━━ SELECTED EXTRACT

The Personal Financial Literacy Act would require the teaching of personal financial literacy education to public school students in grades seven through twelve and require students to achieve satisfactory completion of financial literacy education in order to graduate.


Model Legislation

Section 1. {Title}

The Personal Financial Literacy Act

Section 2. {Definitions}

(A) "Personal financial literacy passport" shall include, but is not limited to, the following areas of instruction:

(1) Understanding interest, credit card debt, and online commerce;
(2) Rights and responsibilities of renting or buying a home;
(3) Savings and investing;
(4) Planning for retirement;
(5) Bankruptcy;
(6) Banking and financial services;
(7) Balancing a checkbook;
(8) Understanding loans and borrowing money, including predatory lending and payday loans;
(9) Understanding insurance;
(10) Identity fraud and theft;
(11) Charitable giving;
(12) Understanding the financial impact and consequences of gambling;
(13) Earning an income; and
(14) Understanding state and federal taxes.

(B) "Board" means the state Board of Education.

(C) "Department" means the state Department of Education

Section 3. {Administration}

(A) Beginning with students entering the seventh grade in [year] school year, in order to graduate from a public high school accredited by the state Board of Education with a standard diploma, students shall fulfill the requirements for a personal financial literacy passport. The requirements for a personal financial literacy passport shall be satisfactory completion in all areas of instruction in personal financial literacy as listed in Subsection (A) of Section 2 during grades seven through twelve.

(B) Beginning with the [year] school year, school districts shall provide instruction in personal financial literacy to students during grades seven through twelve. School districts shall have the option of determining when each area of instruction listed in Subsection (A) of Section 2 shall be presented to students.

(C) Personal financial literacy instruction shall be integrated into one or more existing courses of study or provided in a separate personal financial literacy course. School districts shall have the option of determining into which course or courses each area of instruction listed in Subsection (A) of Section 2 shall be integrated.

(D) The state Board of Education shall identify and adopt curriculum standards for personal financial literacy instruction that reflect the areas of instruction listed in Subsection (A) of Section 2. The standards shall be incorporated into the state academic content standards adopted by the Board.

(E) The state Department of Education shall:

(1) Develop guidelines and material designed to enable schools to infuse personal financial literacy within any course of study currently offered by the school district or offer personal financial literacy as a separate course. The guidelines shall outline the areas of instruction to be taught based on the curriculum standards adopted by the Board;
(2) Provide resources, including online modules, for integrating the teaching of personal financial literacy into an existing course or courses of study or for developing a separate personal financial literacy course. The online modules shall include an assessment component for each area of instruction listed in Subsection (A) of Section 2.

━━━━
━━ DATA

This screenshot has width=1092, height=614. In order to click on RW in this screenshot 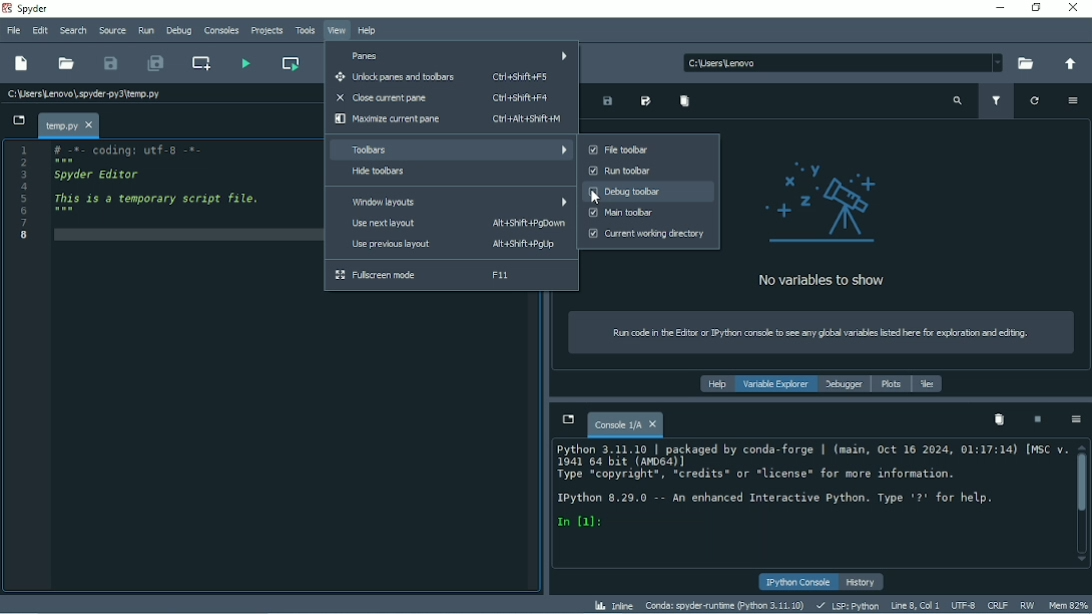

━━━━

* _ACTIONS TO TAKE_:
(1) Please condense the paragraph of the model financial literacy legislation that begins "Personal financial literacy instruction shall be integrated" into a short bulleted list that keeps its main facts.
(2) Quote the model financial literacy legislation word for word from "(C) Personal financial" to "shall be integrated.".
(3) According to the model financial literacy legislation, during which grades must school districts provide instruction in personal financial literacy?

* _ANSWERS TO THE EXERCISES_:
(1)
- Personal financial literacy instruction is integrated into one or more existing courses of study or taught in a separate personal financial literacy course.
- School districts may choose the course or courses into which each area of instruction listed in Subsection (A) of Section 2 is integrated.

(2)
(C) Personal financial literacy instruction shall be integrated into one or more existing courses of study or provided in a separate personal financial literacy course. School districts shall have the option of determining into which course or courses each area of instruction listed in Subsection (A) of Section 2 shall be integrated.

(3) Grades seven through twelve.